Netball Australia was able to put a series together in March for Fiji, Papua New Guinea, Samoa, and Tonga under the PacificAus Sports Partnership.
Solia, who wasn’t able to attend, had to try to prepare her players for that Sydney series online.
“We had to do our whole team building, building our culture all via Zoom and we were strangers on the phone.”
Solia has had to get quite creative over the last couple of years.
“When we were doing testing the players had to record all their testing and send it through via video, we needed to see all their footage. So we had to base our selections like that and then come together as this group and then try and start to connect ASAP over Zoom.”
Solia was grateful for the staff and volunteers at Netball Samoa who worked tirelessly to try to make things happen.
Maui said Netball Cook Islands was excited about what’s to come.
“We’re quietly preparing, we started off on the back foot but we have every confidence in our coaching team and management team to be able to produce what they need to do in time for the qualifiers,” Maui said.

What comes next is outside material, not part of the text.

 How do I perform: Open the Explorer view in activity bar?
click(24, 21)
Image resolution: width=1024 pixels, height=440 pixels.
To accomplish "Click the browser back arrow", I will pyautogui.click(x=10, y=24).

Cook Islands is not part of the PacificAus Sports Partnership so they didn’t send a team to Sydney in March.
“We had to fund our travel over because we weren’t part of that programme … I couldn’t understand why the Cook Islands isn’t also included in that programme.”
Is that because Australia sees Cook Islands as being more part of New Zealand?
“I did ask the question and I think I got that answer sort of so I said to them ‘look even though we have the New Zealand dollar, we still are not under the New Zealand umbrella’ we fund everything ourselves.
“They couldn’t let me know why we weren’t part of that programme … but I do believe that there is an opportunity for us to apply for that moving forward.”
It’s understood another PacificAus Sports Netball Series is due to be held in October, in Queensland.
Koster said with the borders opening up, Fiji Netball is finally able to start making plans again.
Netball Fiji is also looking to get in another international fixture around December and is hoping to host an international series early next year.
Solia believes things are heading in the right direction and was grateful for the support they got from Australia and said she had to stay positive.
“It’s having that half glass full attitude otherwise if you don’t I don’t think you’d survive it.”
The Oceania Netball World Cup Qualifiers, for Cape Town 2023, will take place in Suva, Fiji from the 16th – 23rd July 2022.